Oxygen photoreduction and its effect on CO2 accumulation and assimilation in air-grown cells of Synechococcus UTEX 625

Mass spectrometric measurements of O-16(2), O-18(2), and (CO2)-C-13 were used to measure the rates of gross O-2 evolution, O-2 uptake, and CO2 assimilation in relation to light intensity, temperature, pH, and O-2 concentration by air-grown cells of the cyanobacterium Synechococcus UTEX 625. CO2 fixation and O-2 photoreduction increased with increased light intensity and, although CO2 fixation was saturated at 250 mu mol . m(-2). s(-1), O-2 photoreduction was not saturated until about 550 mu mol . m(-2). s(-1).

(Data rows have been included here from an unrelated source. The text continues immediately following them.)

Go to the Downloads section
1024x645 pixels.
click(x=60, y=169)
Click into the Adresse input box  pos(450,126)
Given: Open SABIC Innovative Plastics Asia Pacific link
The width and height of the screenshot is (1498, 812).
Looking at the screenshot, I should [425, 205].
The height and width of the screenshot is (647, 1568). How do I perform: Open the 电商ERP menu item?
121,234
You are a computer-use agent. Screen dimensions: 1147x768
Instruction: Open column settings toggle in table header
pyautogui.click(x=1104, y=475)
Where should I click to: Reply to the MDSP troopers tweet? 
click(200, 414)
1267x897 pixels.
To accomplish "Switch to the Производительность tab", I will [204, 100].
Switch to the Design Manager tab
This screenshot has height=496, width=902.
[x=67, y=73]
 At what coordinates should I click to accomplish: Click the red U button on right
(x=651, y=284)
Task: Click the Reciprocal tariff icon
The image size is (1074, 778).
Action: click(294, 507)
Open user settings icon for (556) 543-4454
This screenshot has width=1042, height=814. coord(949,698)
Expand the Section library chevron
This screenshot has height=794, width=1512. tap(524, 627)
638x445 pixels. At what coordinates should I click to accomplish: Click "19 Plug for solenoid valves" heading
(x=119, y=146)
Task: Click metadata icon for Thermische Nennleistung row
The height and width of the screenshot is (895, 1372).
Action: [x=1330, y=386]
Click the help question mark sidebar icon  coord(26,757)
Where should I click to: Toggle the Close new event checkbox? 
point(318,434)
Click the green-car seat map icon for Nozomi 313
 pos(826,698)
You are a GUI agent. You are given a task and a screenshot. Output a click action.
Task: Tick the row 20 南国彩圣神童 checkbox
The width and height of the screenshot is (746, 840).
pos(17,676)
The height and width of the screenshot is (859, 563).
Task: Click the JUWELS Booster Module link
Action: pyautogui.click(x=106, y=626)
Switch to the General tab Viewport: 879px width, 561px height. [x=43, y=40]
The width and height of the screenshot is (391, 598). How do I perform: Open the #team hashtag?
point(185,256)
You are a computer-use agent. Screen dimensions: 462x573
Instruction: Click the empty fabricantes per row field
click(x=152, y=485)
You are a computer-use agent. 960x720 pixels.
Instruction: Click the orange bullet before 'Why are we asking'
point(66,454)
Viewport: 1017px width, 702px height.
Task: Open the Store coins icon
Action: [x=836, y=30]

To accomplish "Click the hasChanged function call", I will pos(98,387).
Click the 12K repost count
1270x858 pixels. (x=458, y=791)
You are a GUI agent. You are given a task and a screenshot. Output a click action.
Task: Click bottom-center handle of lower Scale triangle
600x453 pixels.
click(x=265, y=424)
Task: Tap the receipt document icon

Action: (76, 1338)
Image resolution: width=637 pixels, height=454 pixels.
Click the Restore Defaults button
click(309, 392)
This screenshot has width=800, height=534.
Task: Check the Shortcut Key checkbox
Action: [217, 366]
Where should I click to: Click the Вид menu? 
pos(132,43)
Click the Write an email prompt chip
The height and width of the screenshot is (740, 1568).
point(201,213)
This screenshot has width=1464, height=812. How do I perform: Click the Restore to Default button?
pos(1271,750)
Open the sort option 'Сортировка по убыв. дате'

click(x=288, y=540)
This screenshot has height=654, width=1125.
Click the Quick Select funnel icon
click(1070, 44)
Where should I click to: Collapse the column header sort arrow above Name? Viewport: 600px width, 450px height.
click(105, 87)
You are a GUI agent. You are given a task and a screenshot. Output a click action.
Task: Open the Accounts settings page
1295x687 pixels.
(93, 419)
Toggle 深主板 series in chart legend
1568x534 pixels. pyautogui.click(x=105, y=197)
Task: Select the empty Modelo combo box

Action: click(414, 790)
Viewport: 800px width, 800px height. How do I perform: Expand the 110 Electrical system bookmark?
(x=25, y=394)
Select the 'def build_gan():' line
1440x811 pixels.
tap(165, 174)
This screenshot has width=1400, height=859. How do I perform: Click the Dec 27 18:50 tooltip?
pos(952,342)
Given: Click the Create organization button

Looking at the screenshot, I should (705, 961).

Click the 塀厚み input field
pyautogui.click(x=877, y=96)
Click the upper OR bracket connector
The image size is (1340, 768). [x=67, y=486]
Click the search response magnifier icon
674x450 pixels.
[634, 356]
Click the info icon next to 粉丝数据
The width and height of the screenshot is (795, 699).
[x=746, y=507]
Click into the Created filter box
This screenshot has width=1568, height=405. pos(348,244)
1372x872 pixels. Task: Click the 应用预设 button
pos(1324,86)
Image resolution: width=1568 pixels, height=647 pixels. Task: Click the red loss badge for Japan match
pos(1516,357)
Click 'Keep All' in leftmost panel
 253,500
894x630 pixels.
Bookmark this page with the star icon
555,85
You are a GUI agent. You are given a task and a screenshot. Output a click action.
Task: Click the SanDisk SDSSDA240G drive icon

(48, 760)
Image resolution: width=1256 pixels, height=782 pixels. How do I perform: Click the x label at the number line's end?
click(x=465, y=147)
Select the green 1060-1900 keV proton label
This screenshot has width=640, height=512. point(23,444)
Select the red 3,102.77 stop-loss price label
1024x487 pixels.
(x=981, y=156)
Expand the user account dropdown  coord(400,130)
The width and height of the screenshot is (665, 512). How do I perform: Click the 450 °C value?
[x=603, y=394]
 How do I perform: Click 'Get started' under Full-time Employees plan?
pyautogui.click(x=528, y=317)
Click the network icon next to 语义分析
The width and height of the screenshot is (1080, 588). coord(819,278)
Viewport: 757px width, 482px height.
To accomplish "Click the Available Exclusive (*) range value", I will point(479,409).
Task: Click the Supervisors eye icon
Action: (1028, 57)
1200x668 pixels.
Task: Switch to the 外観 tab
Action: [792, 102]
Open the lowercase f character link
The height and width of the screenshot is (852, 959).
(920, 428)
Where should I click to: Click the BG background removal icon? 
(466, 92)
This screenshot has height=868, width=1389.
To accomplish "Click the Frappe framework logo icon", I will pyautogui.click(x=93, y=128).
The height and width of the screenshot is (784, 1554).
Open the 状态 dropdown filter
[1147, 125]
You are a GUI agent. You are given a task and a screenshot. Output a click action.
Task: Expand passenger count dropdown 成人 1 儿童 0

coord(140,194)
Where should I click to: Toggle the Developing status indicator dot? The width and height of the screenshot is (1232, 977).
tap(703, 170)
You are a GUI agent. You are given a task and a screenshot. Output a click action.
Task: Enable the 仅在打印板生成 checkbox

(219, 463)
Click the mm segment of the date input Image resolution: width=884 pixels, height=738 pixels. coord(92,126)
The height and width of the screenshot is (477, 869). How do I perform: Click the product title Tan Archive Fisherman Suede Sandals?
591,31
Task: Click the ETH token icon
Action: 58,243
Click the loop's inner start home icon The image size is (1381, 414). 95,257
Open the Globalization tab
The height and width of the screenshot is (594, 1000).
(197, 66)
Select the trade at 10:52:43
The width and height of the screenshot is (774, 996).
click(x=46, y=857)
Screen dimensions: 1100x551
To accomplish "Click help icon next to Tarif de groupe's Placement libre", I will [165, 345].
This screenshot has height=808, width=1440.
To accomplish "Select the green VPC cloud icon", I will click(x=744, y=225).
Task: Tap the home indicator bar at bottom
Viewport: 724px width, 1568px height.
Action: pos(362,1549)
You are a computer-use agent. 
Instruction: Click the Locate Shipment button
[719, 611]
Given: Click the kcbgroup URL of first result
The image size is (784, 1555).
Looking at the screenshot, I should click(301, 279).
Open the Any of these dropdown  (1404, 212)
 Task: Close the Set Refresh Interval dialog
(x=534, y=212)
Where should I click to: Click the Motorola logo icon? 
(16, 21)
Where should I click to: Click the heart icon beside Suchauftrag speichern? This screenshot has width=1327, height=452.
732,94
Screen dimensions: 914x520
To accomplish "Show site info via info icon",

At high light intensity addition of inorganic carbon to the cells stimulated O-2 photoreduction 2-fold when CO2 fixation was allowed and 5-fold when CO2 fixation was inhibited with iodoacetamide. The ability of O-2 to act as an acceptor of photosynthetically generated reducing power was dependent upon the O-2 concentration, and the substrate concentration required for half maximum rate (K-1/2(O-2)) was 53.2 +/- 4.2 mu M (mean +/- SD, n = 3). The Q(10) for oxygen photoreduction was about 2. A certain amount (10%) of O-2 appeared to be required for maximum photosynthesis, as photosynthesis was inhibited under anaerobic conditions, especially at high light intensity. The point of inhibition is unknown but it seemed unlikely to be on CO2 transport or the concentration of intracellular dissolved inorganic carbon (C-i), as the rate of initial CO2 transport was enhanced and the intracellular C-i pool increased in size under anaerobic conditions.